The independent review – commissioned by the government and authored by Oxford economics professor and Aurora director Dieter Helm – called for a capacity auction in which all technologies, renewables included, could bid for contracts on the basis of their contribution to security of supply.

Generators would be paid according to their de-rating factors, which would reflect their expected availability during periods when the system is tight and would be influenced by the makeup of the system at the time. They could improve their de-rating factors by contracting backup capacity or deploying co-located storage.

The new report by Aurora says designing the auction correctly would be essential to getting the best deal for consumers.

If existing subsidised renewables were allowed to enter, the cost to consumers would rise by £400 million between 2025 and 2035 with no gain on terms of security of supply. By contrast, allowing only new unsubsidised renewables to enter would lower costs by £600 million over the same period.

The research highlighted the important contribution of wind power to security of supply during the recent “Beast from the East” cold snap, when the load factor of the wind fleet in Great Britain averaged at 69 per cent. Without its presence, the power system would have seen much tighter margins and higher prices.

The report also predicted that clearing prices in the existing capacity market are likely to recover in the mid-2020s having reached record-lows of just £6/kW (T-1) and £8.40/kW (T-4) in the latest round of auctions.

Aurora identified three key factors that contributed to the collapse in clearing prices – dampened demand, low-cost demand-side response (DSR) and the entry of three new build interconnectors with a combined capacity of almost 2.2GW in the T-4 auction.

According to the report, these factors are likely to persist over the next few T-4 auctions for delivery starting in the early 2020s.

However, the retirement of significant volumes of coal and nuclear capacity is expected to push prices higher in the mid-2020s as their absence drives the need for new baseload capacity such as combined-cycle gas turbines (CCGTs). The report says the early delivery of new build nuclear power stations, such as Hinkley Point C, would reduce this need.

Richard Howard, head of research at Aurora and report co-author, said: “The recent GB capacity auction saw prices driven to unprecedented lows due to falling power demand, and competitive bids by demand response and interconnectors to other power markets.

“Whilst these factors will persist, we predict capacity prices will rise in the mid-2020s as new generation capacity is brought online to replace retiring coal and nuclear power stations.”

The report additionally notes the impact of lowered de-factors for shorter range batteries on their success in the latest T-4 auction.

In the previous auction, all batteries received a de-rating factor of 96 per cent – a figure which Aurora described as “phenomenally high”. This helped them to secure contracts for around 500MW of de-rated capacity.

Concerned that some would be unable to meet their obligations during stress events, the Department for Business, Energy and Industrial Strategy lowered the de-rating factors in December for all but the longest duration batteries, thereby reducing the amount they were paid per megawatt of nameplate capacity.
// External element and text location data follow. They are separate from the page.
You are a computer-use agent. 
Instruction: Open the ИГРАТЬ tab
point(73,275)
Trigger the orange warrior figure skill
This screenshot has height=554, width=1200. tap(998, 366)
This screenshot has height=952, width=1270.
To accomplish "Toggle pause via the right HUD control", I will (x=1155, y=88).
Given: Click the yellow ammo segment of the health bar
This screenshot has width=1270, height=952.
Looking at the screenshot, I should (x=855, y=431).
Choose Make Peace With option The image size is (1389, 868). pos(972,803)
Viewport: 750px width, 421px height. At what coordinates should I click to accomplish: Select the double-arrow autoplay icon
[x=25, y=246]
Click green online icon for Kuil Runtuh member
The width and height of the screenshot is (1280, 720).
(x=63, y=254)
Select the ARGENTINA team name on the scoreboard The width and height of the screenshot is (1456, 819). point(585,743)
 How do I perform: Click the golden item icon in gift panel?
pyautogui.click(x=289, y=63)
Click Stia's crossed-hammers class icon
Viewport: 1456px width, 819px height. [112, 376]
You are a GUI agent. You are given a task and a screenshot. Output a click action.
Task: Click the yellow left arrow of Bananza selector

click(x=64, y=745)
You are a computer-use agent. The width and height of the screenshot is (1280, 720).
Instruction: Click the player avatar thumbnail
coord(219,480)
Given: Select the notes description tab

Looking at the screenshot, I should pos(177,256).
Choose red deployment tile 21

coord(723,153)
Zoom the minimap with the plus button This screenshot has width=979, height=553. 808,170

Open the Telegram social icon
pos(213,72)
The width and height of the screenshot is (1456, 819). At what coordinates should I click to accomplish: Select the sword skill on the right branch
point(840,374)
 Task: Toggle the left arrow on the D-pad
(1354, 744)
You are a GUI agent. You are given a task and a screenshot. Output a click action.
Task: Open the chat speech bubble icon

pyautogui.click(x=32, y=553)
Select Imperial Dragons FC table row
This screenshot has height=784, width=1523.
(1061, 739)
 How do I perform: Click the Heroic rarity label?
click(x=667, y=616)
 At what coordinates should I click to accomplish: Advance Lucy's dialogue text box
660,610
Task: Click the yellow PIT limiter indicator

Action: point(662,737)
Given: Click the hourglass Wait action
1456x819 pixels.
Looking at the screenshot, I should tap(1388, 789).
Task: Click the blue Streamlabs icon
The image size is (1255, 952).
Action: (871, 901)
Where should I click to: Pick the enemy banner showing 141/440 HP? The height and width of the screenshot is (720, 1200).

The batteries were divided into eight different classes on the basis of their discharge duration. Those in the lowest class (30 minutes plus) received a de-rating factor of around 18 per cent.

Around 4.8GW of battery capacity (nameplate) pre-qualified for the latest T-4 auction, but the report says 1.5GW withdrew before it took place in response to subsequent reduction in de-rating factors. In the end only 400MW (153MW de-rated) secured an agreement.